Assuming you are dealing with normal turnkey properties (and not shady ones), I believe the most someone can truly claim is:
Turnkey properties cost more than the typical rental property investment.
Kind of a boring statement, huh? Boring maybe, but it’s weighty when you compare it to the claim that turnkeys are overpriced.
Here’s why people are tempted to say turnkeys are overpriced:
The general theory behind investing in rental properties has always been to buy a property below market value so you can force appreciation on the property. That forced appreciation, hopefully in addition to positive monthly cash flow, is one of the primary streams of returns on a rental property. Turnkeys, however, typically aren’t typically sold below market value. Therefore, that forced appreciation is no longer part of the returns equation.
This is not untrue. Turnkeys are typically sold at or around market value, and therefore forcing appreciation can be difficult or impossible.
But here’s where the clarification comes in. The properties that people buy below market value are not in perfect condition—hence why they are priced below market value. Note: There are exceptions, of course, and not every property will fit this exact equation, but I’m using this as a generic premise on how these things usually work.
So, when you buy a property under market value, typically you then fix it up to bring it up to a market value (or better) condition and then re-appraise the property, and that’s where you suddenly end up with added/forced appreciation. You forced the appreciation by improving the quality of the property. The awesome thing about real estate is that when you do this, typically the appreciation doesn’t equate to how much you had to put in for the improvements, but it ends up being more than you had to pay for the improvements. Therefore, awesome magic money gain in your pocket. Bingo.
But if you don’t get that part of the deal, like with a turnkey, does that mean you are overpaying?
With a (good) turnkey, you are paying what the property is worth. When you buy a distressed property in so-so condition (or worse), you are paying what it is worth. A turnkey property is fully rehabbed or fully redeveloped, so it only makes sense to pay what it is worth.
Does that make sense? You aren’t “overpaying” for turnkeys; you just aren’t buying a property that is priced under market value.

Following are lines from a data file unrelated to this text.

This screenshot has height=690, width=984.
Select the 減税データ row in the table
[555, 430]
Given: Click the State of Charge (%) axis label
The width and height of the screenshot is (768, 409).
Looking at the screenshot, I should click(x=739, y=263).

So, if someone wanted to argue this point, the only real statement they could argue would be “are you overpaying for a rental property?” not “are you overpaying for that property?” It’s an argument of concept.
So now that we have that cleared up, what are the remaining issues? I can think of two:
- Should you pay market value for a rental property?
- Is there really no way to force appreciation on a turnkey?
Should You Pay Market Value for a Rental Property?
This will always be up for debate, and the right answer depends on two things:
- Your investment strategy (and therefore goals)
- Whether or not there is benefit to doing so
While rental properties have historically involved the buy-rehab-rent-refinance-repeat (BRRRR) method, and that particular method is a specific strategy in itself, they do not have to follow that strategy. The other strategy is to just buy and hold a property.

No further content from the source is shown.